- **What needs to be done**:
The line containing "Task: Click the power icon to log out" marks the end: copy exactly every line from the start of the records below up to and including it, leaving out pictures.

Dataset entries:
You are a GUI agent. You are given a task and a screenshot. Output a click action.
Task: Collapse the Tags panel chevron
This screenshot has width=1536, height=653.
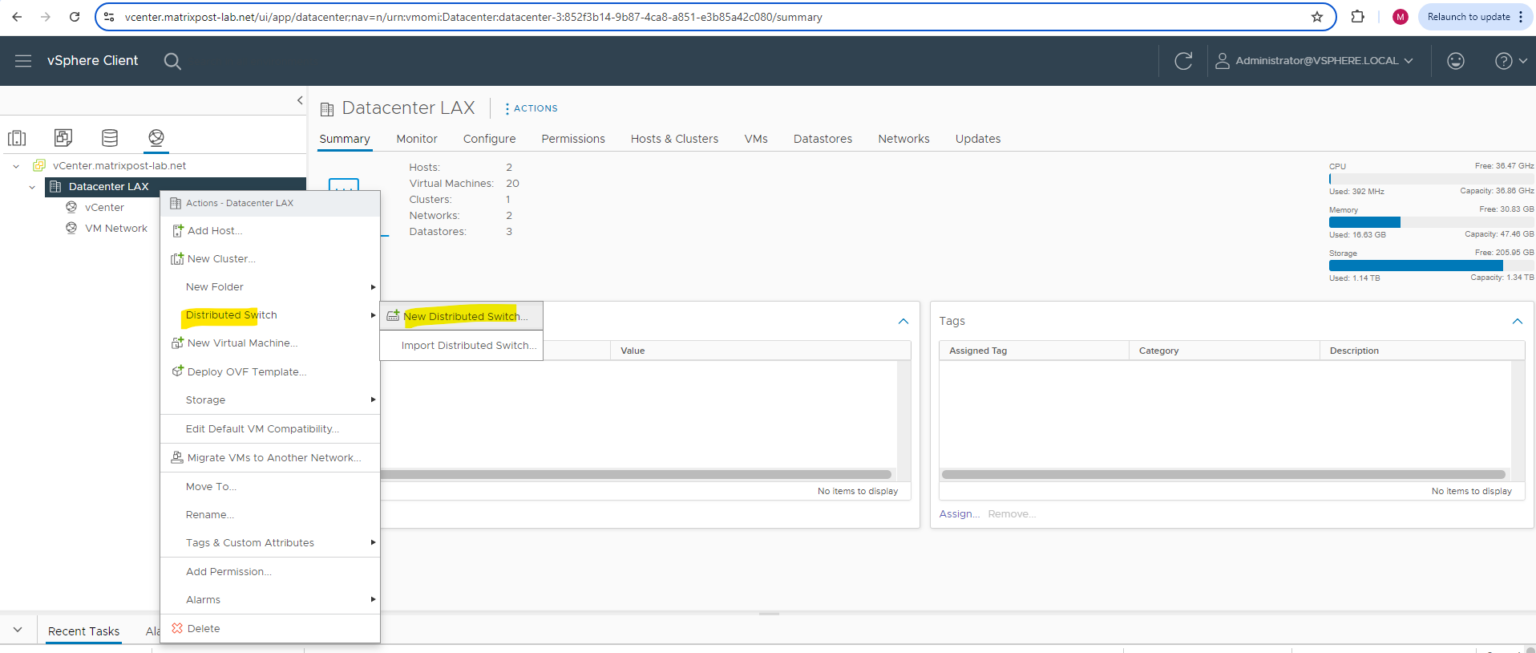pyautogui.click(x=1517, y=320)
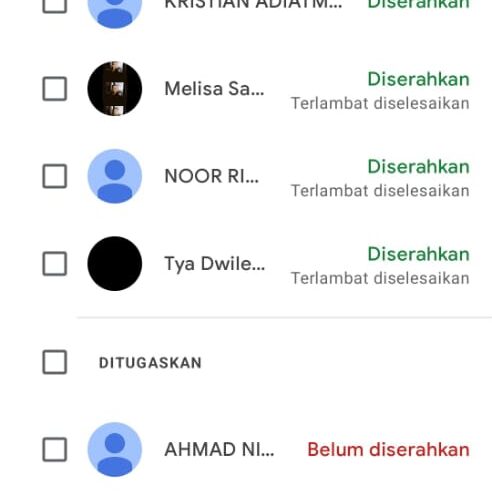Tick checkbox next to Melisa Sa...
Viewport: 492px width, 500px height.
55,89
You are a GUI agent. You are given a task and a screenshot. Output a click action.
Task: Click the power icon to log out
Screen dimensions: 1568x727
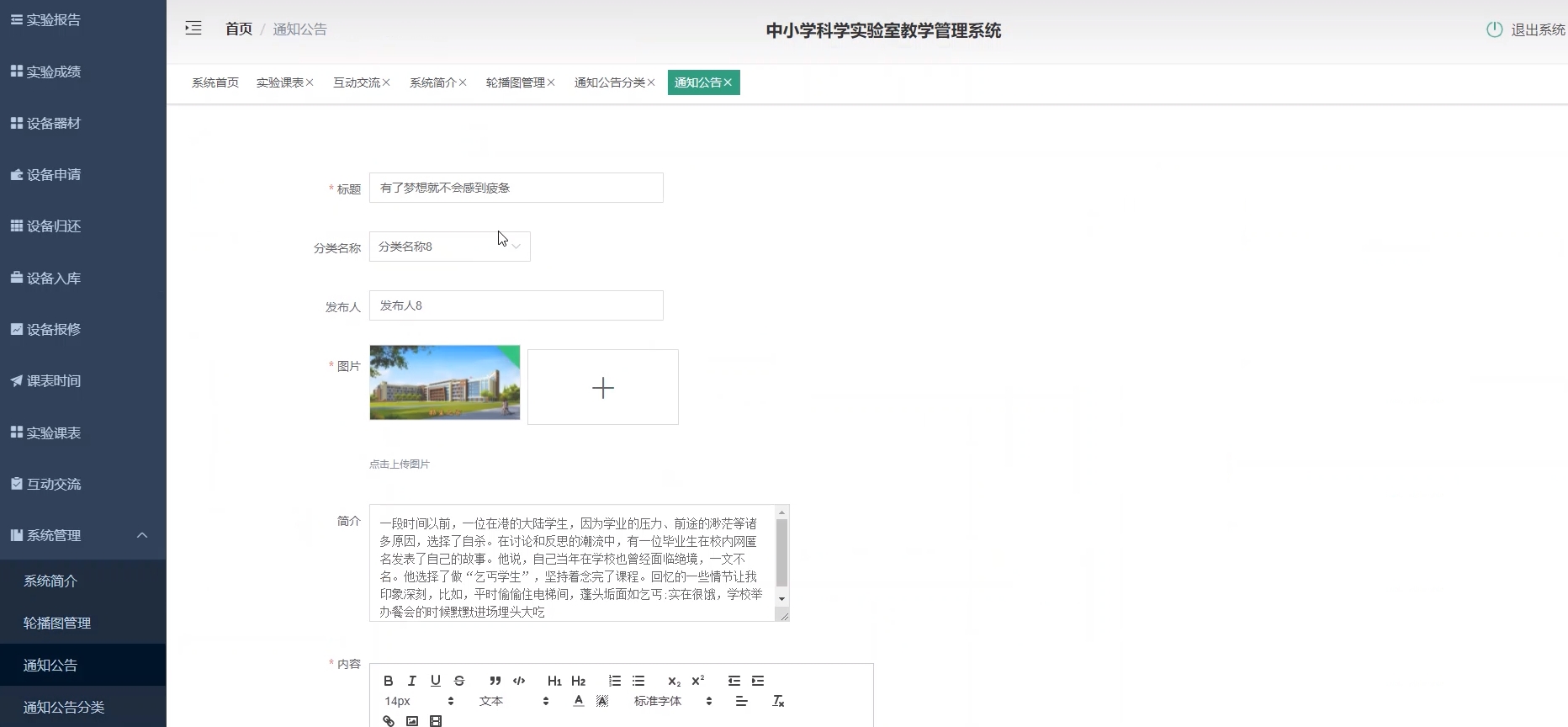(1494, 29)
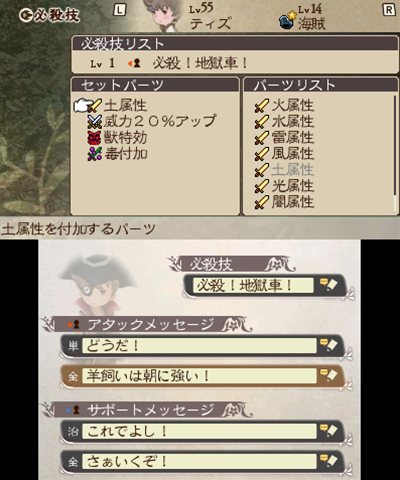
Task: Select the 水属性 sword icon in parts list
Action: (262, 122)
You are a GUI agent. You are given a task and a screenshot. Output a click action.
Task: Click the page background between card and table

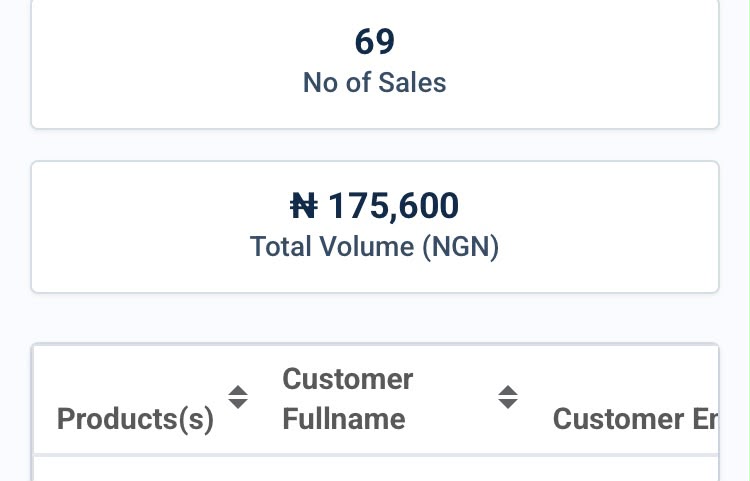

- **Solution to this task**:
You are a GUI agent. You are given a task and a screenshot. Output a click action.
Task: Collapse the Tags panel chevron
This screenshot has width=1536, height=653.
pyautogui.click(x=1517, y=320)
Tick checkbox next to Melisa Sa...
Viewport: 492px width, 500px height.
55,89
You are a GUI agent. You are given a task and a screenshot. Output a click action.
Task: Click the power icon to log out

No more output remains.